* TASK BRIEF: Of the lines below, copy those that hold the word "Sort".

Stored records
⁂

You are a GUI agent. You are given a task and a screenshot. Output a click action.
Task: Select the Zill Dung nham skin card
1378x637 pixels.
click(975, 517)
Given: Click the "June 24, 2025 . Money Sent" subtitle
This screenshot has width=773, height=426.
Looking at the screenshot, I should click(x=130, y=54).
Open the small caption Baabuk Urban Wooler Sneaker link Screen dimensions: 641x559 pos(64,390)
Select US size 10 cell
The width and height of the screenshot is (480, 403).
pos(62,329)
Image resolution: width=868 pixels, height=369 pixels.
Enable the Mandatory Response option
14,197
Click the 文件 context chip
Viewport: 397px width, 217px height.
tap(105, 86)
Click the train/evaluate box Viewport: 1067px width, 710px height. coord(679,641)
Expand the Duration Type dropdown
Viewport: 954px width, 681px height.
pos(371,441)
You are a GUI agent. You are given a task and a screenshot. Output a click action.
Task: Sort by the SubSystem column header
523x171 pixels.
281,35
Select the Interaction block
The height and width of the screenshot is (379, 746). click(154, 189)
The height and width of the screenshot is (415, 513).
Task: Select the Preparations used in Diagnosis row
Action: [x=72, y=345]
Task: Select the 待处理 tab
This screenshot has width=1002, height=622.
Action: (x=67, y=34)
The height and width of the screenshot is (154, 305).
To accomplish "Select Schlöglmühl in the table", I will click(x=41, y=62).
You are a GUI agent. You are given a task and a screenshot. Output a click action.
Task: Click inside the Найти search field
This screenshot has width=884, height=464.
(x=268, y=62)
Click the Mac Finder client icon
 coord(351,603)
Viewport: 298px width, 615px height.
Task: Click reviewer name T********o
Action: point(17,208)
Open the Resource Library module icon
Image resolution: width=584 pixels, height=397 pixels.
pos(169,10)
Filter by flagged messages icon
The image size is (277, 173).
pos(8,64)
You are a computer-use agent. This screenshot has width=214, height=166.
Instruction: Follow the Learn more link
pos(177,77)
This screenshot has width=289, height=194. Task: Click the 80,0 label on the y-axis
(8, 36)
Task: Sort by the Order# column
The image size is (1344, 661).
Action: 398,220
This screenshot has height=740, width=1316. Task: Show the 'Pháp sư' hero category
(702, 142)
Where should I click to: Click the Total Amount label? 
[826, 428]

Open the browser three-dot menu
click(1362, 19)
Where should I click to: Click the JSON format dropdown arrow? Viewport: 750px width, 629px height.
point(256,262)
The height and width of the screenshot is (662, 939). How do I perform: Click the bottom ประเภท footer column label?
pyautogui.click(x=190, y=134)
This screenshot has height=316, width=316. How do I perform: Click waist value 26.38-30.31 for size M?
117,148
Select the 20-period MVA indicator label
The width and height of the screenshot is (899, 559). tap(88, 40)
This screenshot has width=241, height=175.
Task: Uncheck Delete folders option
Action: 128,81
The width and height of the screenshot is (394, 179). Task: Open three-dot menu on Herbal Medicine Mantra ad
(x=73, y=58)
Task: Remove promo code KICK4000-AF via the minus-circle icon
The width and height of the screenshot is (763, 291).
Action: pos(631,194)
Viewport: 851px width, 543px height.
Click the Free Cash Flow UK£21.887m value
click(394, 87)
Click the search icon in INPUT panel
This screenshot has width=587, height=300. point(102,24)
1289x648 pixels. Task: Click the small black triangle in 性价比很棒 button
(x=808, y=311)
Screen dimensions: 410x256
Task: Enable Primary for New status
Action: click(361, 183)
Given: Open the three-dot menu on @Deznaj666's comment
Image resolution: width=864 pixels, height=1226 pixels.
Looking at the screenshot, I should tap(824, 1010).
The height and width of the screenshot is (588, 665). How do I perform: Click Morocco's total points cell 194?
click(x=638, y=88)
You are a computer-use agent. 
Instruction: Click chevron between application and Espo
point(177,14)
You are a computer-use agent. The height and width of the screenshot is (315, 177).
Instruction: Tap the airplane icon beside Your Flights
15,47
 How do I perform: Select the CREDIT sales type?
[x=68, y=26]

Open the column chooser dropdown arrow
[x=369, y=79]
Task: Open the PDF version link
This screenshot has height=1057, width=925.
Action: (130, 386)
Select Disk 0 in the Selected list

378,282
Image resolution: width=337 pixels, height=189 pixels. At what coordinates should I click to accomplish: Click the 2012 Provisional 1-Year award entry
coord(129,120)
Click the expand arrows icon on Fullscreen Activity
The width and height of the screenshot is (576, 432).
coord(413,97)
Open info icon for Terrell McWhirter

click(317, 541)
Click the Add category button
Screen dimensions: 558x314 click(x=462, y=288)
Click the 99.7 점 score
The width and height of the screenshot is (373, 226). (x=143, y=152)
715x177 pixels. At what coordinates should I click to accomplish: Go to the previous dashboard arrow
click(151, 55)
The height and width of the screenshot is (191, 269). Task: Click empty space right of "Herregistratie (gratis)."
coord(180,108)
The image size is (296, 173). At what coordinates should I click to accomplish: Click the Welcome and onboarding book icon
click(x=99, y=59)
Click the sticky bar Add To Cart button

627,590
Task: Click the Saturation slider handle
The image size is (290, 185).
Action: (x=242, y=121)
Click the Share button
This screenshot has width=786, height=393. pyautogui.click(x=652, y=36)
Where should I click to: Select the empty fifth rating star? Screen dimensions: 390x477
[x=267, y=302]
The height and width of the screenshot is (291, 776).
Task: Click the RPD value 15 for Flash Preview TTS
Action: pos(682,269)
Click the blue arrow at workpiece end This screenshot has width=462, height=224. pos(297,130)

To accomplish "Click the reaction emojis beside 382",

⁂

* EXPECTED ANSWER:
Task: Sort by the SubSystem column header
Task: Sort by the Order# column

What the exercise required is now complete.